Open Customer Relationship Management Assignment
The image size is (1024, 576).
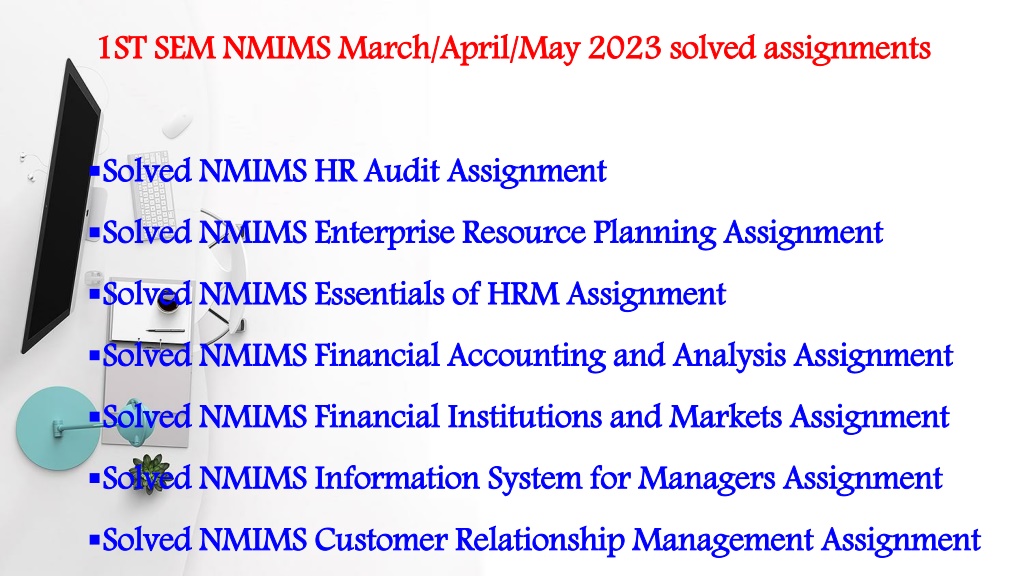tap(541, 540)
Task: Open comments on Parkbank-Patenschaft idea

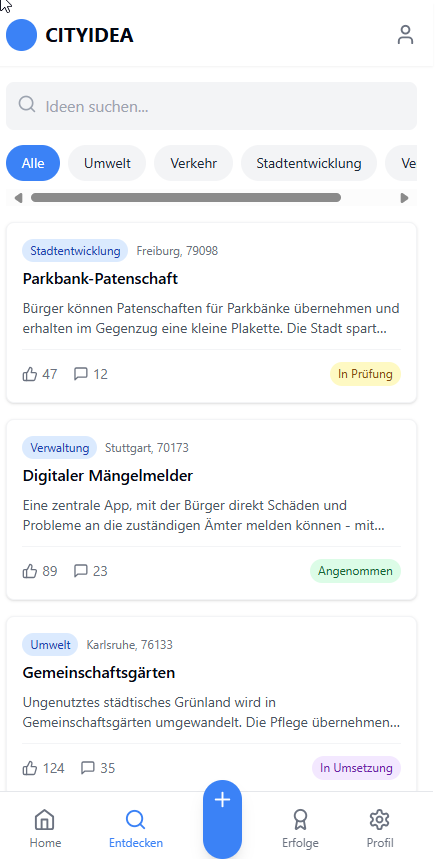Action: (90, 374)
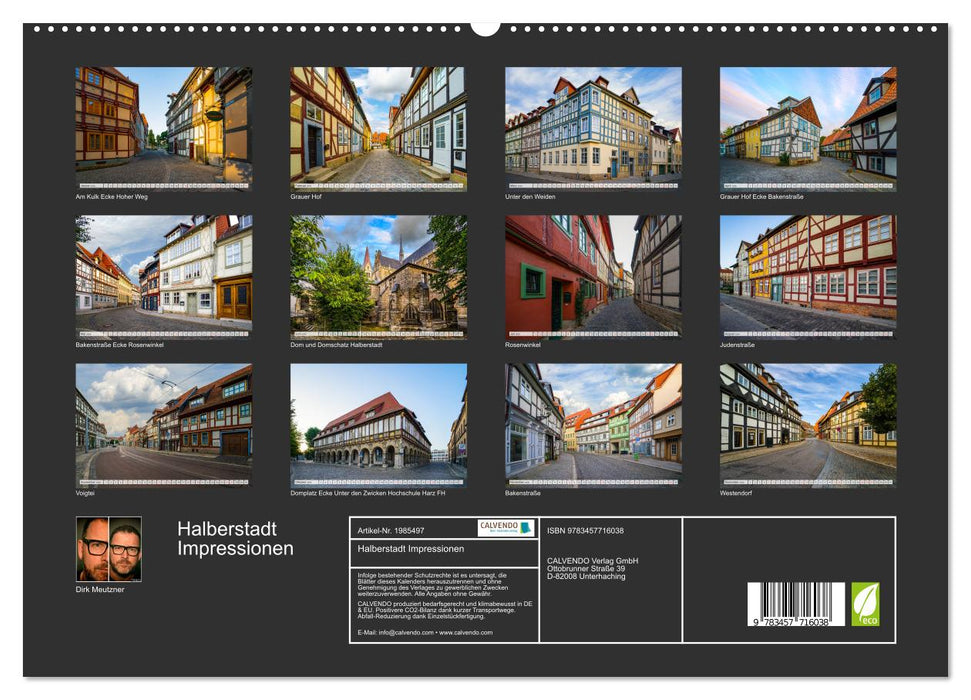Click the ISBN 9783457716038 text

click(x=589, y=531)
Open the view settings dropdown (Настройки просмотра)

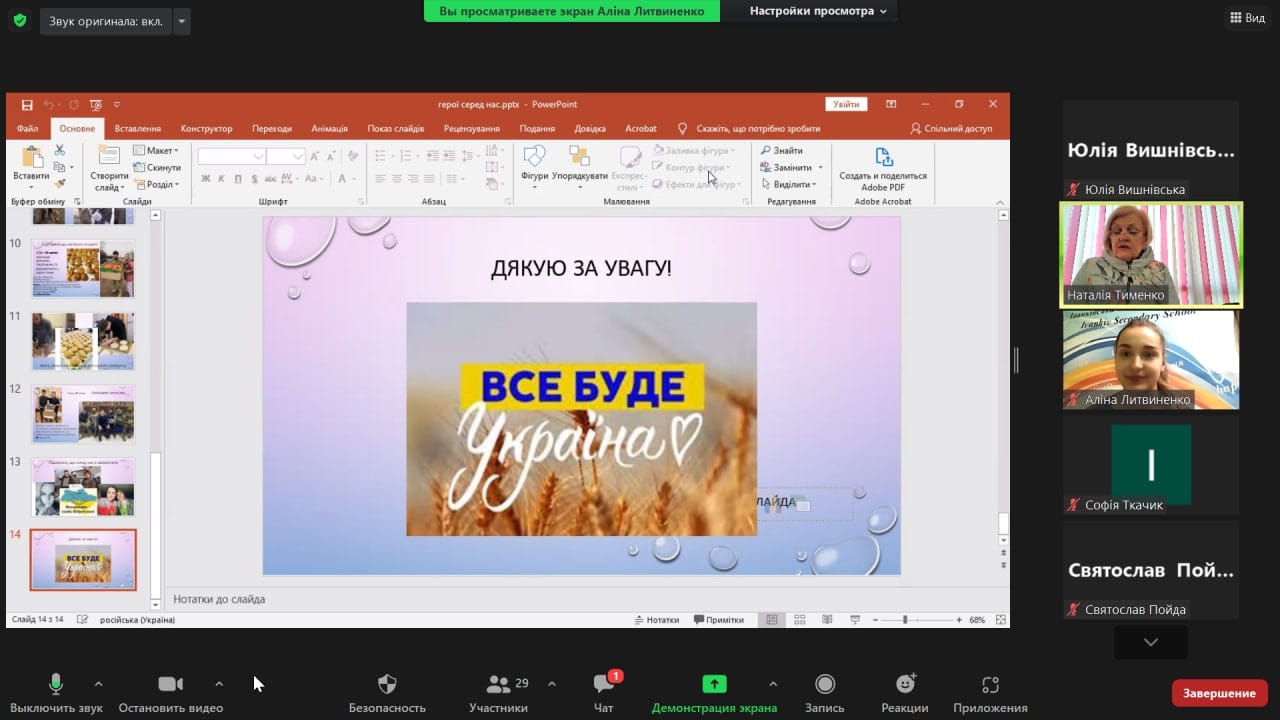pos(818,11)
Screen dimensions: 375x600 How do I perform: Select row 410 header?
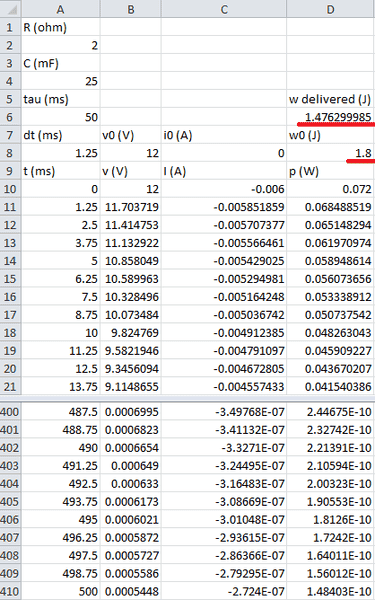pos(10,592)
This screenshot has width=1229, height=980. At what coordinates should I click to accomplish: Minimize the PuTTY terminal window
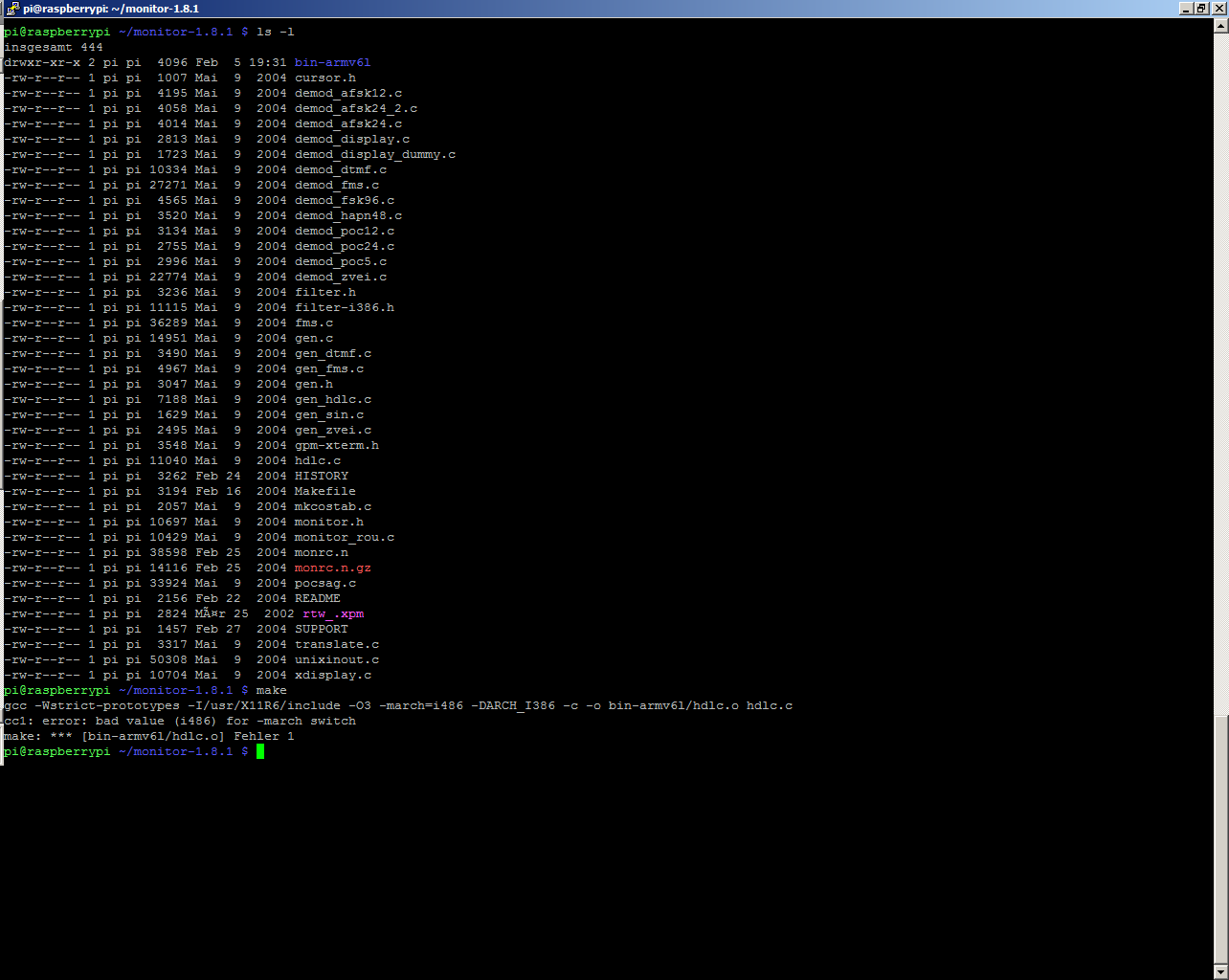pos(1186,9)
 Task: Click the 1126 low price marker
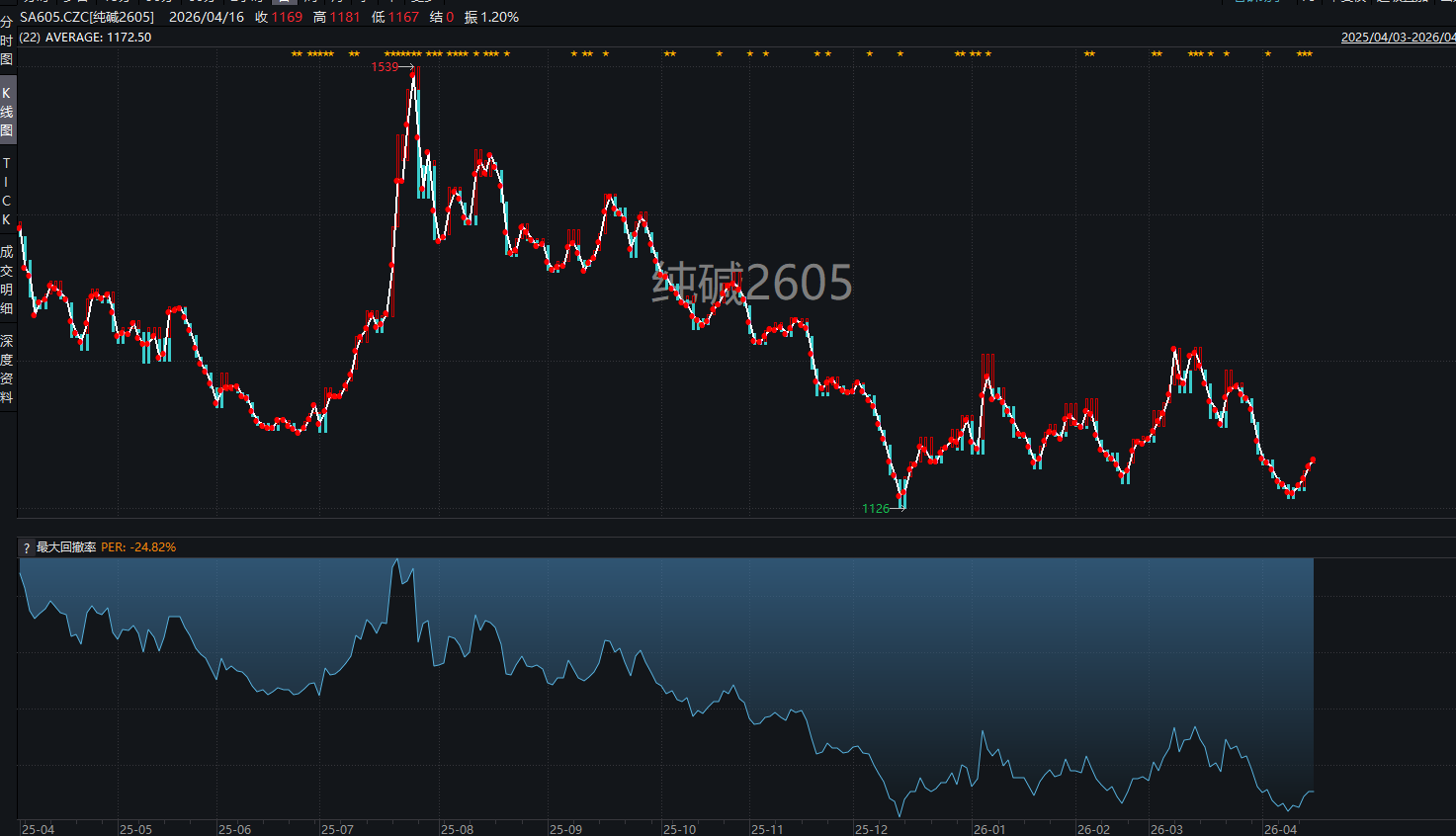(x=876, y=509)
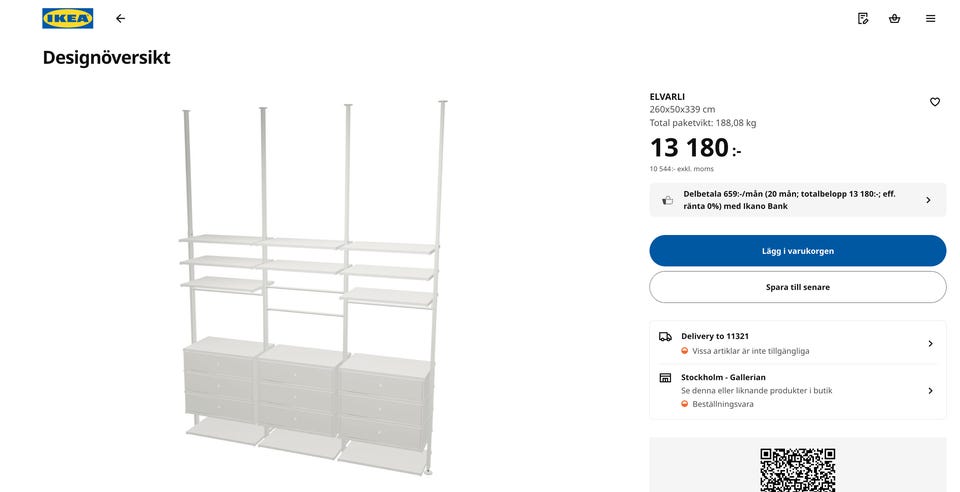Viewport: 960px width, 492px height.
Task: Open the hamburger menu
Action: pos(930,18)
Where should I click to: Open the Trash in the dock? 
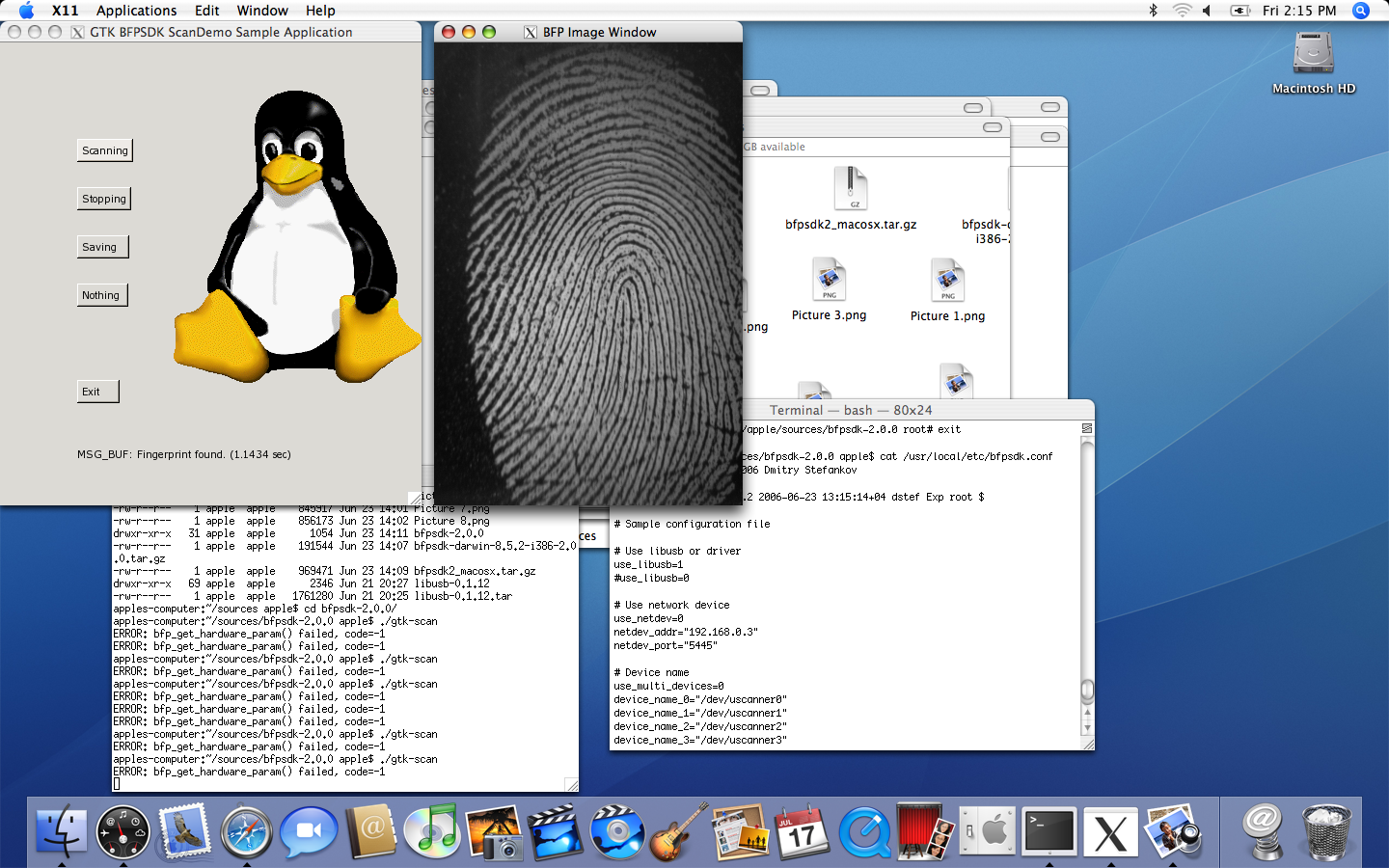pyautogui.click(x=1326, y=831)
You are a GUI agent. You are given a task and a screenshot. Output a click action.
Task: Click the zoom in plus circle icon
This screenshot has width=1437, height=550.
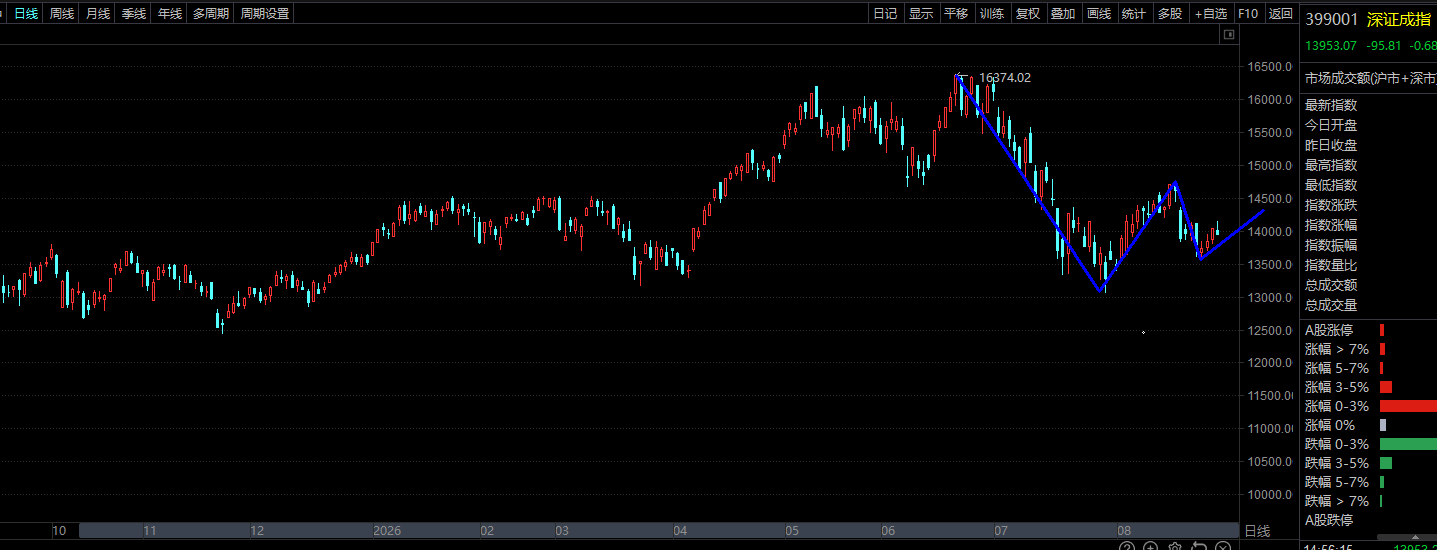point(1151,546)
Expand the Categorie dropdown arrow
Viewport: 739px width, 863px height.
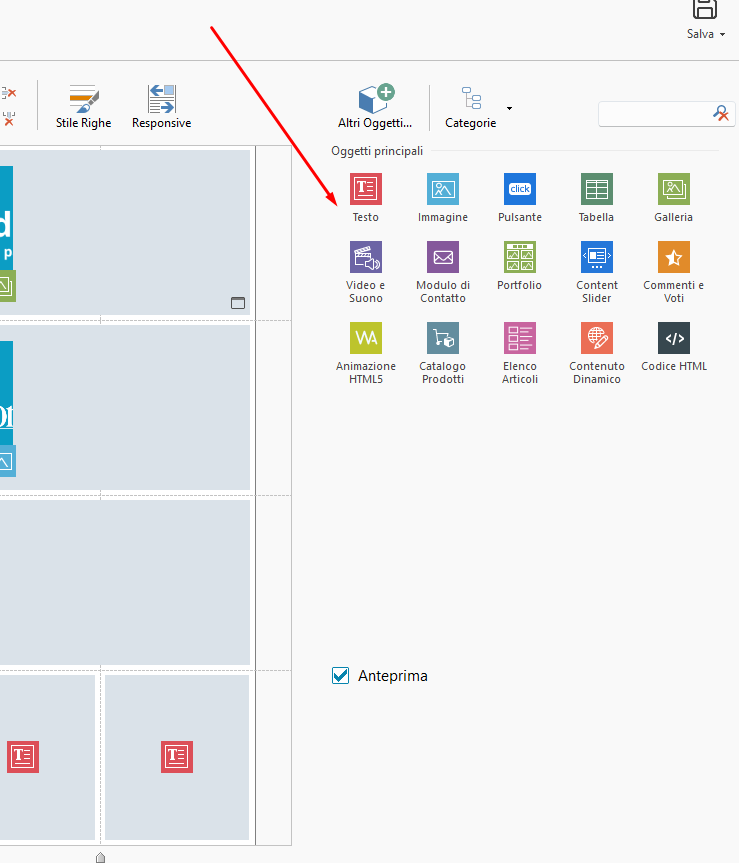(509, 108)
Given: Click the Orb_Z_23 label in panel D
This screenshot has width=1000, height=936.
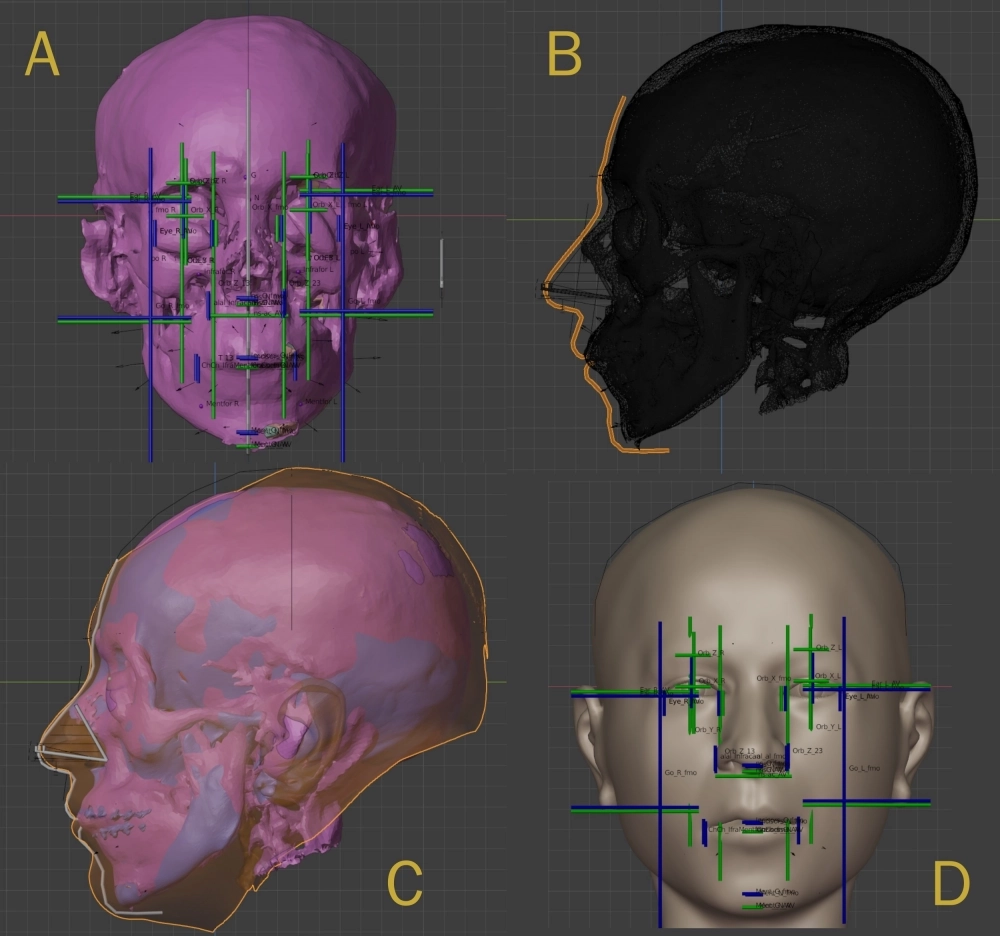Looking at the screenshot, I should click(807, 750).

=-=-=

TASK TO CARRY OUT: Begin at the line that contains "Given: Click the Orb_Z_23 label in panel D" and transcribe exactly, and only, each line through the final line of the data above, both included; the pictures do not go in.

SOLUTION FOR THIS TASK:
Given: Click the Orb_Z_23 label in panel D
This screenshot has width=1000, height=936.
Looking at the screenshot, I should click(807, 750).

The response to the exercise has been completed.